I define success with Dragon in terms of productivity & lack of pain after working on the computer. Metrics of success include recognition accuracy, system performance, and how I'm able to apply my knowledge of DNS to the task at hand and avoid reaching for the keyboard & mouse. accuracy & performance & pain are all subjective, there are not really accurate ways to measure any of these. Trying to determine how successful I am with Dragon is simply a gut feeling.
I don't understand the relationship between recognition accuracy & system performance, but occasionally they work really well together, and when one sucks the other one seems to suck in equal proportion. this makes troubleshooting very difficult & frustrating. When Dragon is not working well there is like a list of at least 35 things to test & tinker with. I will get to that list later...
Friday, April 18, 2008
PROCESSOR: Intel Core2 Duo 3GHz
HARD DRIVE: 160 GB, with a speed of 10,000 RPS (you usually need to ask about the speed of the hard drive because capacity is the more common attribute). 160 GB works for me because I don't keep much on my computer, all documents, digital images & music are on an external hard drive.
RAM/Memory: 3 GB
Friday, April 4, 2008
For a variety of reasons I have not been able to make a lot of progress, nor blog about my lack of progress over the past 10 days.
Things I intend to blog about include:
1) Realistic system requirements to run Dragon
2) Troubleshooting performance problems
3) Strategies to improve recognition
4) Speech & voice & why I need to learn to talk again
5) Why dictating is not like writing at all
Tuesday, March 25, 2008
This is hardly a scientific measurement, but from what I can tell I currently use speech recognition software for 50% of my computing, and the (damn) keyboard & mouse for the rest.
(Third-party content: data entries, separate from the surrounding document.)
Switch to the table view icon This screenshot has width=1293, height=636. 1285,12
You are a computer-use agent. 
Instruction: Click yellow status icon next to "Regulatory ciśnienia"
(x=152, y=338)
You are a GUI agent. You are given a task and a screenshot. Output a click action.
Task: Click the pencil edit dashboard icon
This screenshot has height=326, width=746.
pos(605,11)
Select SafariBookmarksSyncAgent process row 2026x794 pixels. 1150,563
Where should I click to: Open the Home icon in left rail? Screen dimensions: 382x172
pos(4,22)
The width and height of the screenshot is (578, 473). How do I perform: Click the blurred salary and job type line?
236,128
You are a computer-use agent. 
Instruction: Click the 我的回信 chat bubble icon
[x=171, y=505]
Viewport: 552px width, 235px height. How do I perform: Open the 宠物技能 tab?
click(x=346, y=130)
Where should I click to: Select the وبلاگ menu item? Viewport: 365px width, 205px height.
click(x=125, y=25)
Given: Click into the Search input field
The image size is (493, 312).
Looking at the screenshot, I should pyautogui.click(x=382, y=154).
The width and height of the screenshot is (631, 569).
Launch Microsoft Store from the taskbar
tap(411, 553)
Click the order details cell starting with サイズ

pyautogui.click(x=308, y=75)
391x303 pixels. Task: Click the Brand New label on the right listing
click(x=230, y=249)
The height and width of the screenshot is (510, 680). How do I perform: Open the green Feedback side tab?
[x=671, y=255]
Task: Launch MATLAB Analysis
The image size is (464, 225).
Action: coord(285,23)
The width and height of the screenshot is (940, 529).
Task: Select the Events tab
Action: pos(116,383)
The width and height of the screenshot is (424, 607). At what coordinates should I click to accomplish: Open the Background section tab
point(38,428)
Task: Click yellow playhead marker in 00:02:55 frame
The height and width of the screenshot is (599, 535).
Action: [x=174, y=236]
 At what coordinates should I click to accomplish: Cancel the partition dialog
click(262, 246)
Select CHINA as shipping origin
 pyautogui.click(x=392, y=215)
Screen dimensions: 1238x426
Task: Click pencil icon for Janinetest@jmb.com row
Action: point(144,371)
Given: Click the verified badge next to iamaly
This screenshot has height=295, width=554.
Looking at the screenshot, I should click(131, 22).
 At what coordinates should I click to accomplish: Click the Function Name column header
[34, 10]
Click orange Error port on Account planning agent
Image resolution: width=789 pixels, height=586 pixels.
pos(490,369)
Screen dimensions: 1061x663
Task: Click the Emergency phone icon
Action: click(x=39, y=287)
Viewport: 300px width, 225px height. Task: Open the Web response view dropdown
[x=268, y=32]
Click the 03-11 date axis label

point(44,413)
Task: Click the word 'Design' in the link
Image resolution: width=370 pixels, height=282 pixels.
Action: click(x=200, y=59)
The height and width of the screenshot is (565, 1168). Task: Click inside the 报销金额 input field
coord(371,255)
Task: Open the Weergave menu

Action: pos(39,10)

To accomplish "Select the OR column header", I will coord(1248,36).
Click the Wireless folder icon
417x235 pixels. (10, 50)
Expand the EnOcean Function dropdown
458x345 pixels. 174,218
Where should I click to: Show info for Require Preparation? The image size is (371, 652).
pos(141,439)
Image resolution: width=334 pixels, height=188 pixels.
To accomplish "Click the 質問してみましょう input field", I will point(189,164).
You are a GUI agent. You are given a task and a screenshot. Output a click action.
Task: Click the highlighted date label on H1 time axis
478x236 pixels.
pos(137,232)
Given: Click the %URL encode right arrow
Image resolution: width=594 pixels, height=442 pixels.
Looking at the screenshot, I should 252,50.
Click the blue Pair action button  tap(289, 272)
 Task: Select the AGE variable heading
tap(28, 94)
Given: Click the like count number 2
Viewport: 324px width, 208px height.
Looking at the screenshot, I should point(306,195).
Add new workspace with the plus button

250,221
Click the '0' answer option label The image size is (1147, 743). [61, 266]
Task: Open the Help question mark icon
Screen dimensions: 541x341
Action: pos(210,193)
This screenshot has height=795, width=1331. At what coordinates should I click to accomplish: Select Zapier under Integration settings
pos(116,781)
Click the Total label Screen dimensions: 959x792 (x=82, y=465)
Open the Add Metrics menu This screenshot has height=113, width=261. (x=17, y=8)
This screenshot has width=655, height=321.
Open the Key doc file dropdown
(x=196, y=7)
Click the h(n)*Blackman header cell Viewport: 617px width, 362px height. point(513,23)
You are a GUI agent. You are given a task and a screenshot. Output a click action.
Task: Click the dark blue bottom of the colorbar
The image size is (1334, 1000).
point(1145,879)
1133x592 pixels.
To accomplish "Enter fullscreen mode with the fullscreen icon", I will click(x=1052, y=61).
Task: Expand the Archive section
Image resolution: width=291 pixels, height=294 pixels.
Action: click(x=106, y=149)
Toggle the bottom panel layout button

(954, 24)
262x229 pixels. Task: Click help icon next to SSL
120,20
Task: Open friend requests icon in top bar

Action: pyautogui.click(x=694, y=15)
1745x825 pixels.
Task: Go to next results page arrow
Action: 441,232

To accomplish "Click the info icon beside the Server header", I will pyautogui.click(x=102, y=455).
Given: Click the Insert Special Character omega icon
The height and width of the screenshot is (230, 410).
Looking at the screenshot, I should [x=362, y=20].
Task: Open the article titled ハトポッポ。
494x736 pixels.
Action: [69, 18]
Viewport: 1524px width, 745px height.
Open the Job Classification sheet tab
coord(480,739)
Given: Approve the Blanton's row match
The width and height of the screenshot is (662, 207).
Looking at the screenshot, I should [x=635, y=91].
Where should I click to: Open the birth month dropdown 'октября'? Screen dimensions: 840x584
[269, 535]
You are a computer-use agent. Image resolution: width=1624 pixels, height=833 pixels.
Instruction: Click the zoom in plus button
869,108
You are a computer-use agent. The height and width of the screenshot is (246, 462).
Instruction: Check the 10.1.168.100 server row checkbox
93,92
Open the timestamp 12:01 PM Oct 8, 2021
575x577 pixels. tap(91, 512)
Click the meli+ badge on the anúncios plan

I guess this is an accomplishment considering 18 months ago I was 20% voice/80% hands.
When I first started using Dragon NaturallySpeaking in 2002 I had completely unrealistic expectations about the product & how long it would take to learn how to use it! I think my first serious efforts towards hands-free computing started in early 2006, so I've been a real/hard-core/serious voice user for just over two years at this point. Rumor has it takes visually impaired users up to three years to be expert level users of programs like JAWS. I just assumed with the cute 100 page mini-manual for Dragon NaturallySpeaking 9 I should have become an expert user over a weekend, rats.
My goal is to be 90% voice/10% hands by the end of 2008. And the purpose of this blog is to help me focus on this goal and document my progress!